Given a linear interpolation of our guess for the Value function, \(V_0=w\), the first function returns a LinInterp object, which is the linear interpolation of the function generated by the Bellman Operator on the finite set of points on the grid. The second function returns what Stachurski (2009) calls a w-greedy policy, i.e. the function that maximizes the RHS of the Bellman Operator.

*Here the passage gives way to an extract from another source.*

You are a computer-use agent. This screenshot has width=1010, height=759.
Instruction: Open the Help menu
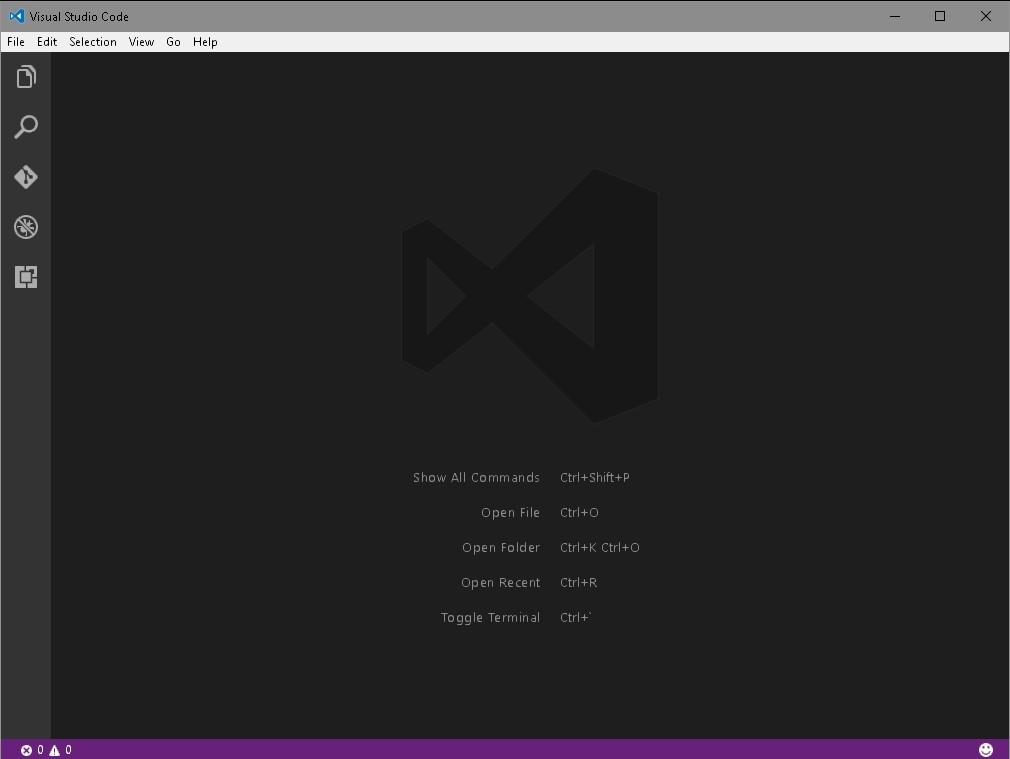click(205, 42)
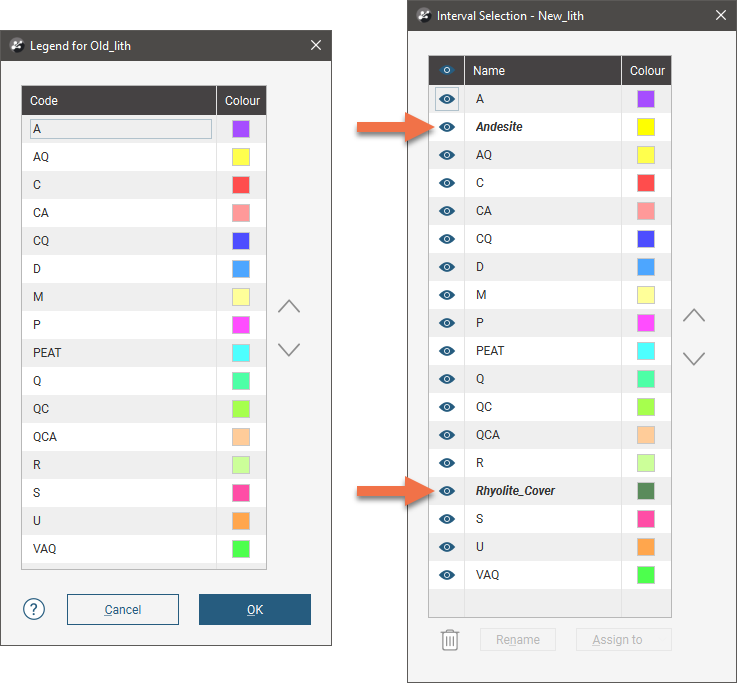
Task: Click the Name column header
Action: [543, 71]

Now we are ready to work on the iteration

# Parameters for the optimization procedures
count=0
maxiter=1000
tol=1e-6
print 'tol=%f' % tol

Our initial guess \(V_0\)

V0=LinInterp(grid,U(grid))
plt.figure(1)
plt.plot(grid,V0(grid), label='V'+str(count));
plt.plot(grid,Va(grid), label='Actual');
plt.legend(loc=6);

After one interation

plt.plot(grid,V0(grid), label='V'+str(count));
count+=1
V0=bellman(V0)
plt.figure(1)
plt.plot(grid,V0(grid), label='V'+str(count));
plt.plot(grid,Va(grid), label='Actual');
plt.legend(loc=6);
plt.show();

Doing it by hand is too slow..let's automate this process

fig, ax = plt.subplots()
ax.set_xlim(grid.min(), grid.max())
ax.plot(grid,Va(grid), label='Actual', color='k', lw=2, alpha=0.6);

count=0
maxiter=200
tol=1e-6
while count<maxiter:
    V1=bellman(V0)
    err=np.max(np.abs(np.array(V1(grid))-np.array(V0(grid))))
    if np.mod(count,10)==0:
        ax.plot(grid,V1(grid), color=plt.cm.jet(count / maxiter), lw=2, alpha=0.6);
        #print '%d %2.10f ' % (count,err)
    V0=V1
    count+=1
    if err<tol:
        print count
        break
ax.plot(grid,V1(grid), label='Estimated', color='r', lw=2, alpha=0.6);
ax.legend(loc='lower right')
plt.draw();

Does it look like we converged? Let's compare our estimated Value function V1 and the actual function Va and compute the error at each point.

print err
err=Va(grid)-V1(grid)
plt.plot(grid,err);
print err.max()-err.min()
fig, ax = plt.subplots()
ax.set_ylim(-10, -7)
ax.set_xlim(grid.min(), grid.max())
ax.plot(grid,Va(grid),label='Actual')
ax.plot(grid,V1(grid)+err.mean(),label='Estimated')
ax.legend(loc='lower right')
plt.show();

Exercise

  1. Use the policy function to compute the optimal policy. Compare it to the actual one
  2. Do the same for the consumption function. Find the savings rate and plot it.
  3. Construct the paths of consumption and capital starting from \(k_0=.1\). Show the time series and the paths in the consumption-capital space
  4. Estimate the level of steady state capital and consumption. Show graphically that it is lower than the Golden Rule Level.
  5. repeat the exercise with other values of \(\alpha,\beta,\delta,\sigma,k_0\). Can you write a function or class such that it will generate the whole analysis for given values of the parameters and functions. Can you generalize it in order to analyze the effects of changing the utility or production functions?